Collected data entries
>>>

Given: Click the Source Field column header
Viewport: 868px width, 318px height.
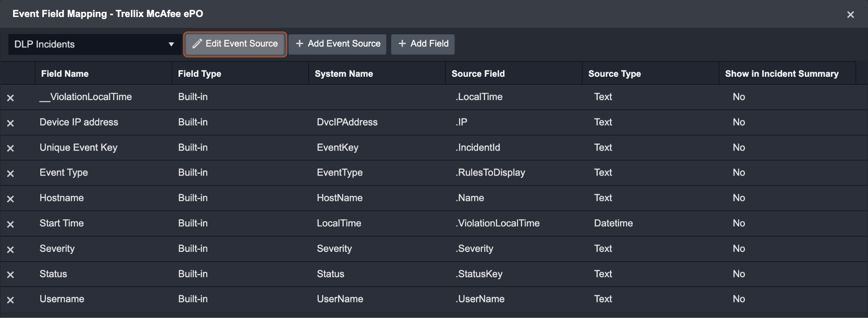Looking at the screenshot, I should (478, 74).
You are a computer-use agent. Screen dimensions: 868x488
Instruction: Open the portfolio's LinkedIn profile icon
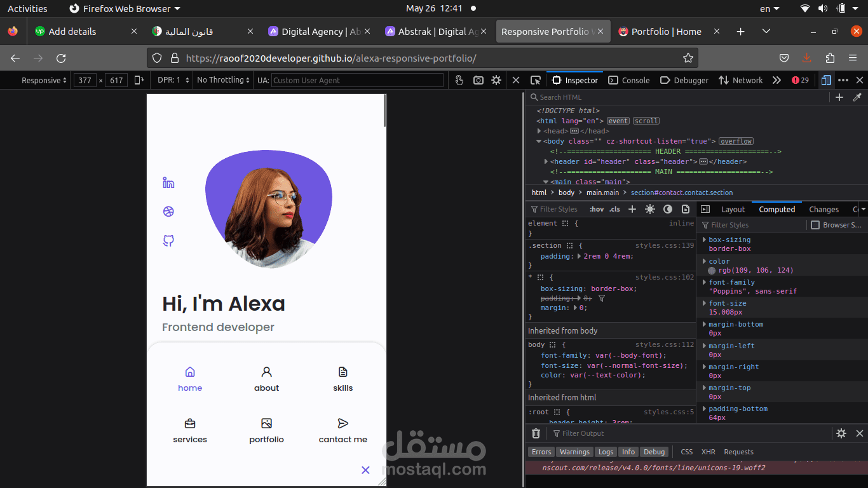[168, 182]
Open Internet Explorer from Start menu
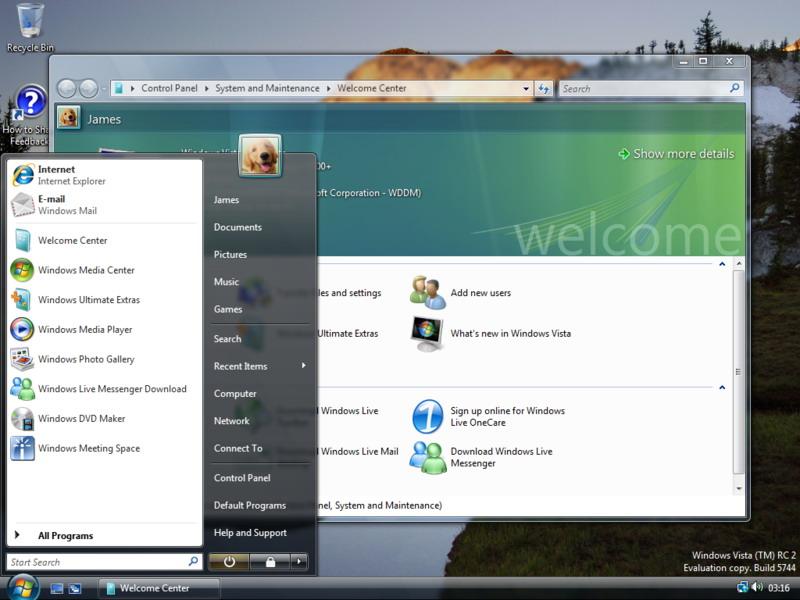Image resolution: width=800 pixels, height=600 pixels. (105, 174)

<<<
>>>

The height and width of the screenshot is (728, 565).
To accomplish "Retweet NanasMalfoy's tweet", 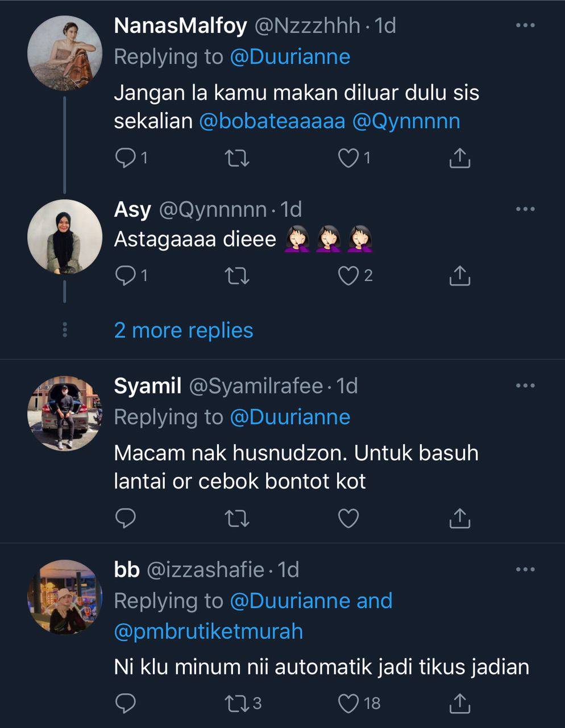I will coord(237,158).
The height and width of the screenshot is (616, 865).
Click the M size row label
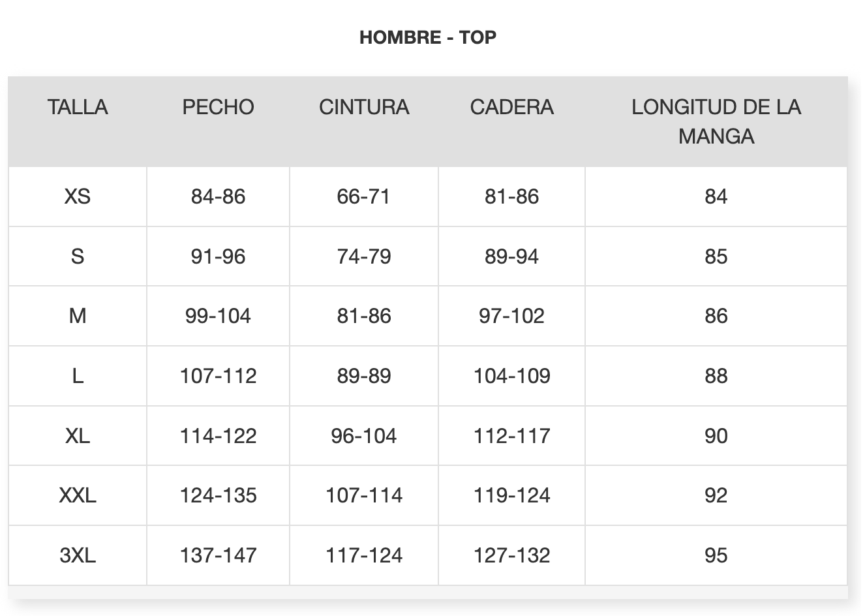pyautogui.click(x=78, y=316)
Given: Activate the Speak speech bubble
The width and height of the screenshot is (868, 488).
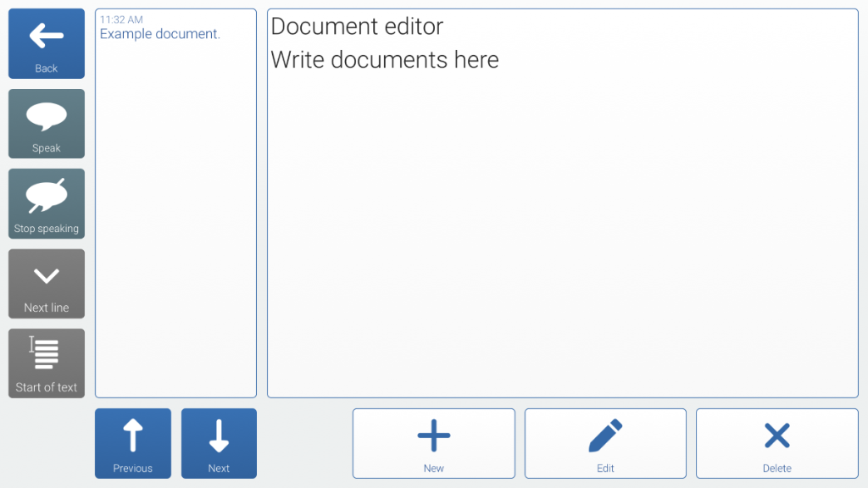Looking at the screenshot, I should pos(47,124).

<<<
>>>

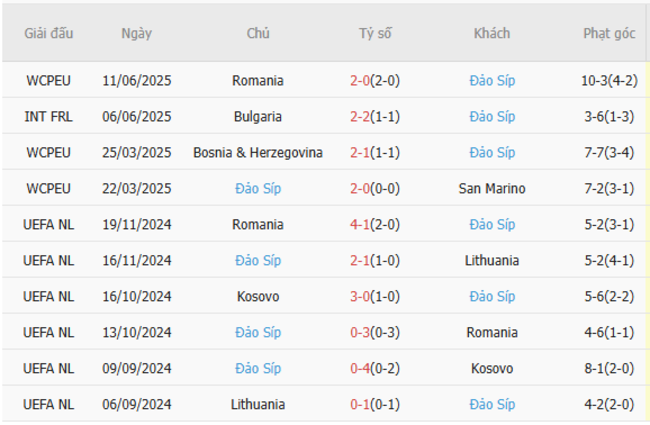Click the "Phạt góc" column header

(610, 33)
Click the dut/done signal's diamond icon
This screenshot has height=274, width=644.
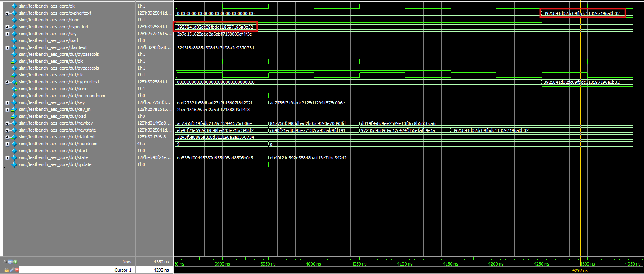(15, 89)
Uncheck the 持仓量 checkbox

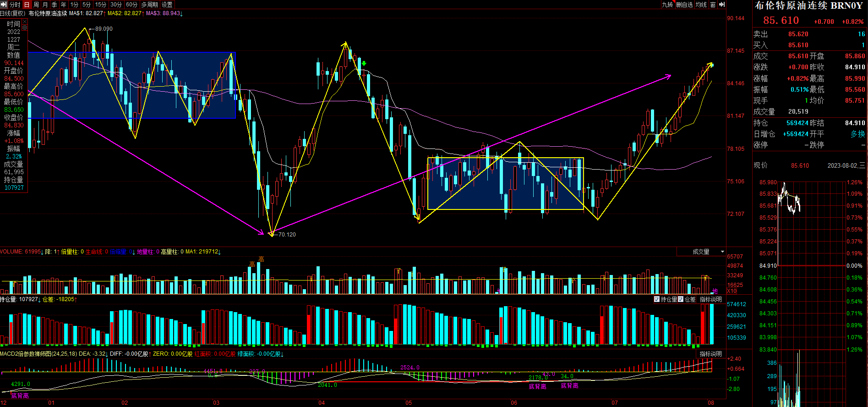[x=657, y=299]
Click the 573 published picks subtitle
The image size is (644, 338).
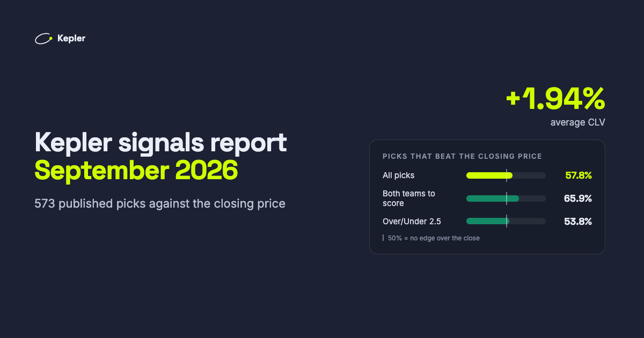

<<<

◆ What this task involves:
Precisely those lines above that run from the line with "Click the dut/done signal's diamond icon" up to and including the line with "The image size is (644, 338)." are to be set down, with the pictures omitted.

◆ Exercise result:
Click the dut/done signal's diamond icon
This screenshot has height=274, width=644.
(15, 89)
Uncheck the 持仓量 checkbox

[x=657, y=299]
Click the 573 published picks subtitle
The image size is (644, 338).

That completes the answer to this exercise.